“A produção e comercialização de bens e serviços culturais pode ser uma alternativa consistente de reposicionamento de um país em meio a um momento de crise”, afirma o professor de Economia da Cultura da Universidade Federal do Rio Grande do Sul (UFRGS), Leandro Valiati. Coordenador do Observatório de Economia Criativa e do Grupo de Trabalho Economia Criativa, Cultura e Desenvolvimento (CEGOV/UFRGS), ele completa que não só para sobreviver aos momentos de dificuldades financeiras, como também para consolidar uma estratégia de desenvolvimento com base em novos ativos econômicos.
“No caso do Brasil, temos muitos insumos para isso, pela nossa enorme diversidade cultural e ambiental”, diz o professor, lembrando ainda que as indústrias criativas estão no centro da transformação do capitalismo contemporâneo, com a maior parte da renda sendo formada por bens e serviços ligados às novas tecnologias da informação e comunicação, além de novas estratégias de comunicação.
Nesse contexto, a arte torna-se um elemento notável, pois gera heterogeneidades em bens e serviços que são responsáveis pela diferenciação e formação do valor agregado. ”Isso aparece, por exemplo, na diferente relação de valor entre uma camiseta branca (têxtil) e a mesma camiseta acrescida de uma intervenção artística (moda); ou ainda nos casos da face industrial da produção de um smartphone (relegada a países periféricos, na maior parte dos casos) e em relação ao que remunera o projeto e o licenciamento de marca por Apple ou Samsung” explica Valiati.

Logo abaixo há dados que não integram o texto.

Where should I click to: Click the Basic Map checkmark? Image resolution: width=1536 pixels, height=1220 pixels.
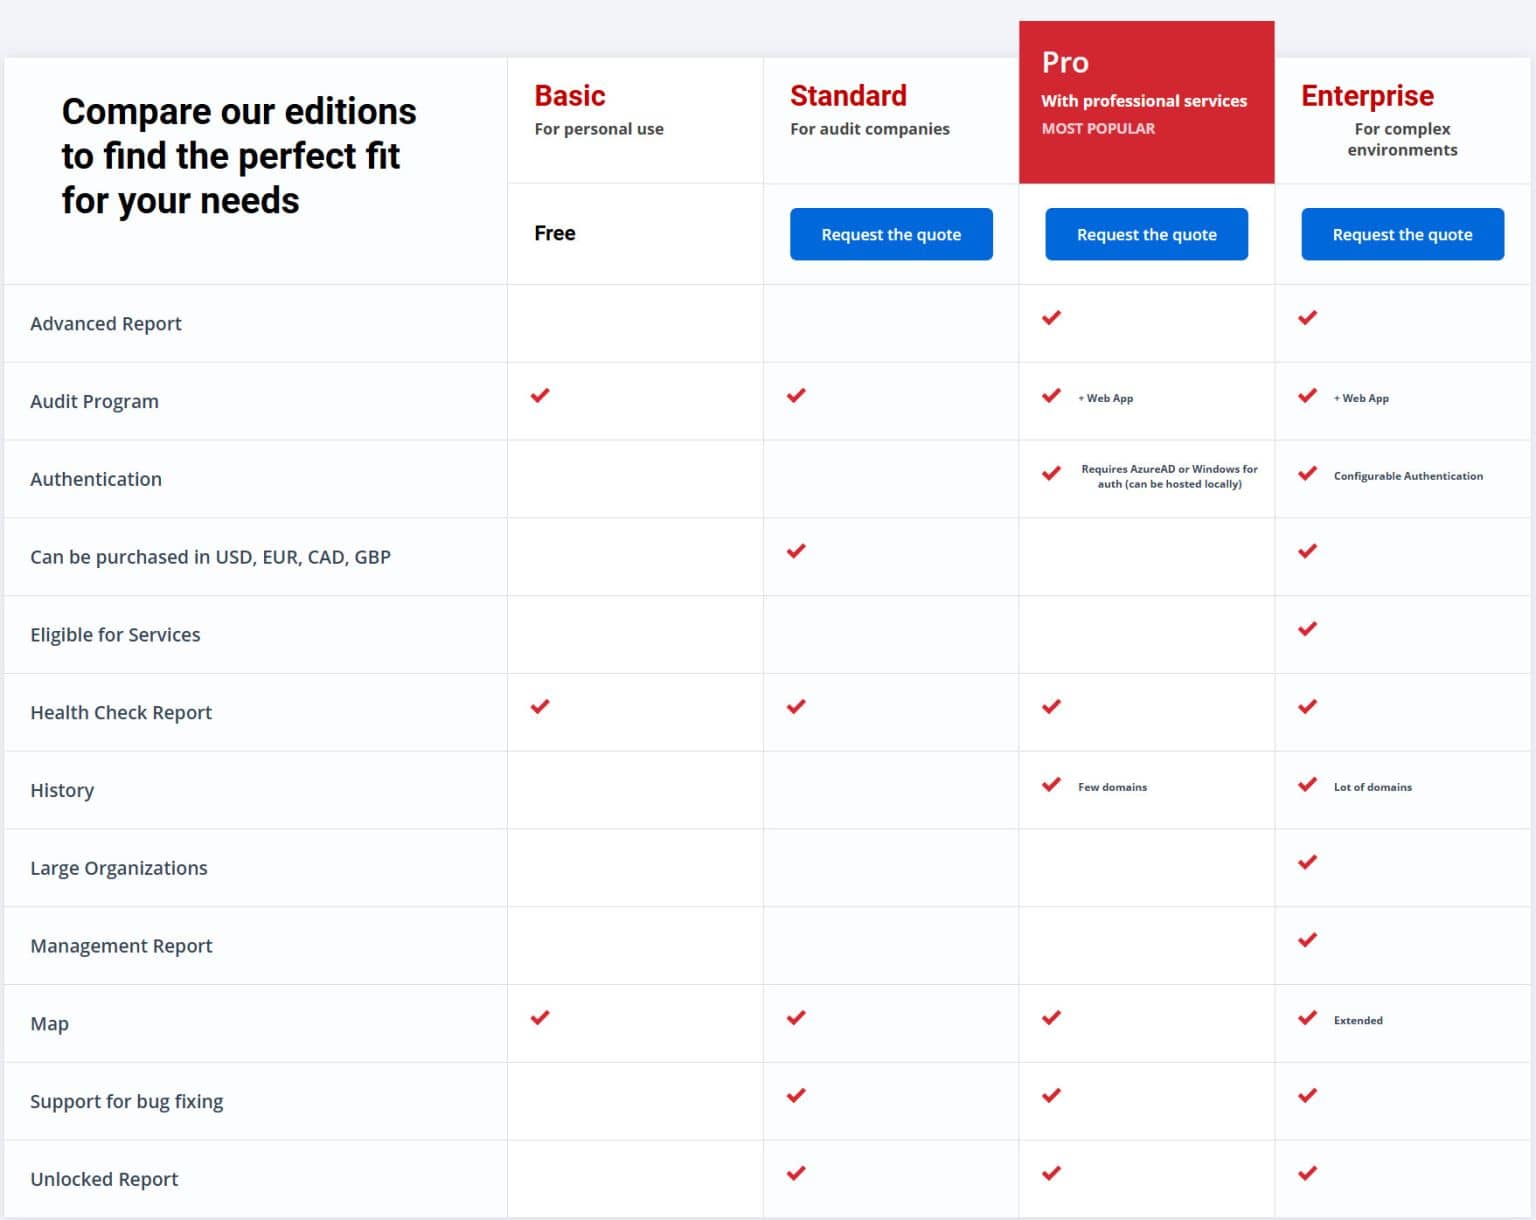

Existe todo um contingente de indústrias culturais que catalisam esse processo e podem ter forte espaço nos mercados mundiais. No entanto, há também determinantes geopolíticos nisso, com países líderes se especializando na fase de projeto e comercialização e países secundários na de produção manufatureira industrial. “O capitalismo precisa disso para o modelo funcionar. Entender esse processo e incorporá-lo às nossas estratégias para as indústrias criativas é chave para que possamos ter efeitos positivos”, afirma o especialista.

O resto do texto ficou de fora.